Web Scraping
Although the Internet, Web services, and specifically the data that they contain constitute a huge data resource conferring immense potential benefits to the humanities, obtaining this data from this vast data repository is challenging. One of the technologies that is used only peripherally in the digital humanities is web scraping, although it can potentially support data collection and processing endeavors (Black, 2016). Web scraping is technique to extract specific, meaningful data from web pages through specialized software programs and scripts, known as a web crawler, bot, or Web API. These web crawlers navigate web pages to obtain targeted data directly from the HTML of the web page, and not, for example, from screen captures or assets directly accessible on the web page. The web sites that are “crawled” are selected in a pre-specified, methodical manner. Data from web scraping enables the collection of a large quantity of unstructured data that must be transformed into a semi-structured or structured format for it to be useful (Zeng, 2017). Several web scrapers written in Python and R, the two main programming languages employed in the digital humanities, are available.
Although the terms web scraping and web crawling (n. web scraper and web crawler) are often used interchangeably, they have subtle differences. Web crawling is generally non-specific and extracts all Web-accessible information for subsequent aggregation and processing. A search engine is an example application of web crawling.
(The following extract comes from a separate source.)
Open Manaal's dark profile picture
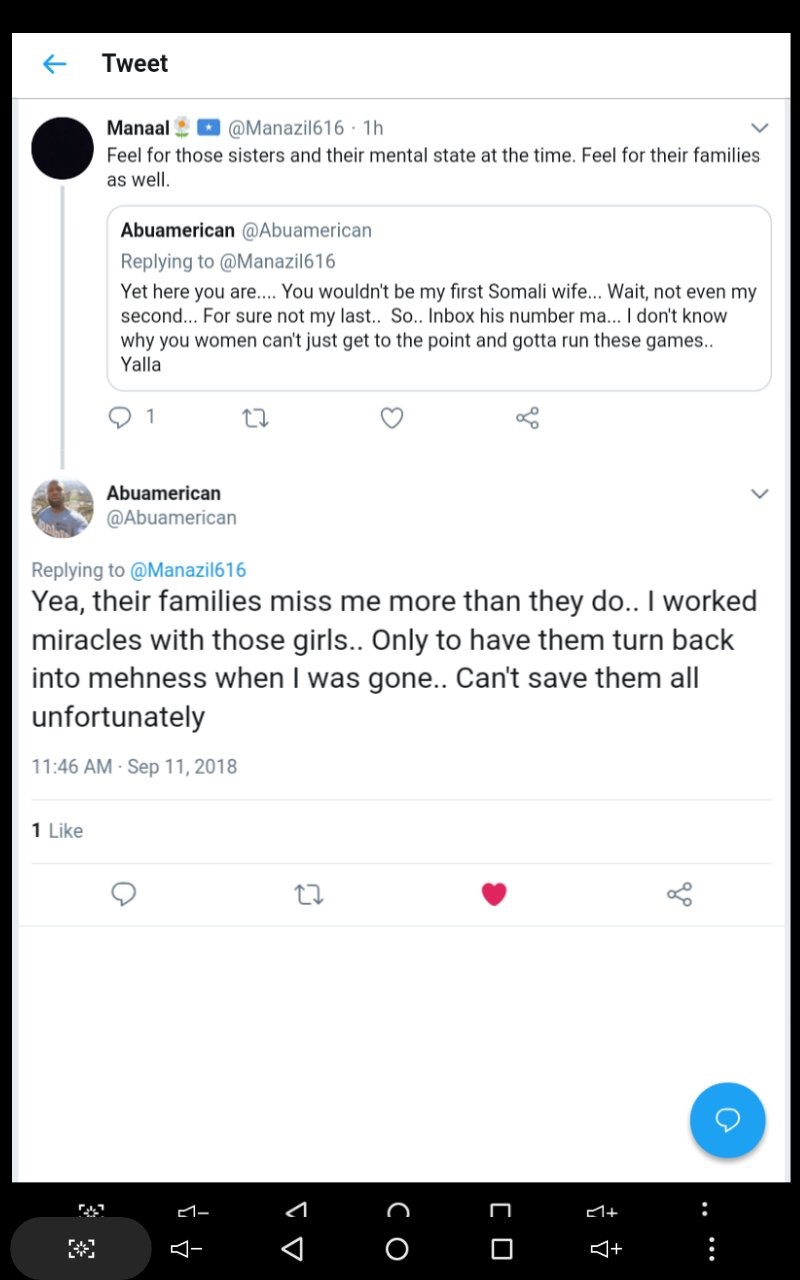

By contrast, in web scraping, specific information is extracted for a targeted purpose.
Web scraping also differs from how a human user would browse or navigate a web site. Many web sites explicitly prohibit web scraping and web crawling on their sites through the robots exclusion standard, implemented in a small text file named robots.txt. This text file is a standard that web sites use to communicate with web crawlers and other robots (“bots”) or automated processes using the resources of the site. The robots.txt file specifies to the web robot the areas of the web site that are excluded from access, scanning, or other processing. Because of the potentially problematic nature of web scraping and web crawling, some leading legal critics have argued that web scraping is a form of intellectual property theft, although the practice is not illegal according to U.S. Law. It can also be seen as a contravention of fair use policy, as web scraping may circumvent the guidelines delineated in the robots.txt file of the website. For instance, the robot.txt file for the Project Gutenberg site explicitly prohibits scraping of their website. (The Gendered Novels Project).
In addition. web scraping uses a large amount of resources on the website being scraped, and therefore may decrease the performance of the latter and potentially damage the technological infrastructure of that site. While web scraping is not officially against U.S. law, some may see it as against the fair use policy to disobey the guidelines set out in a website’s robots.txt file.
These problems are brought to the foreground in part because of the commercial and marketing aims of many web crawlers (Black, 2016). However, web scraping is also used in non-commercial, not-for-profit, educational, and research activity, such as harvesting data for The Internet Archive (Black, 2016). As an example of web scraping in digital humanities scholarship, in a digital ethnography study of Asian-American musicians working in independent rock music (“indie rock”), social interactions and connections, as well as geographic information pertaining to these musicians were extracted from MySpace profile pages using a custom-developed web scraping script. In this research, a web scraper script was written in the Ruby programming language (Hsu, 2014).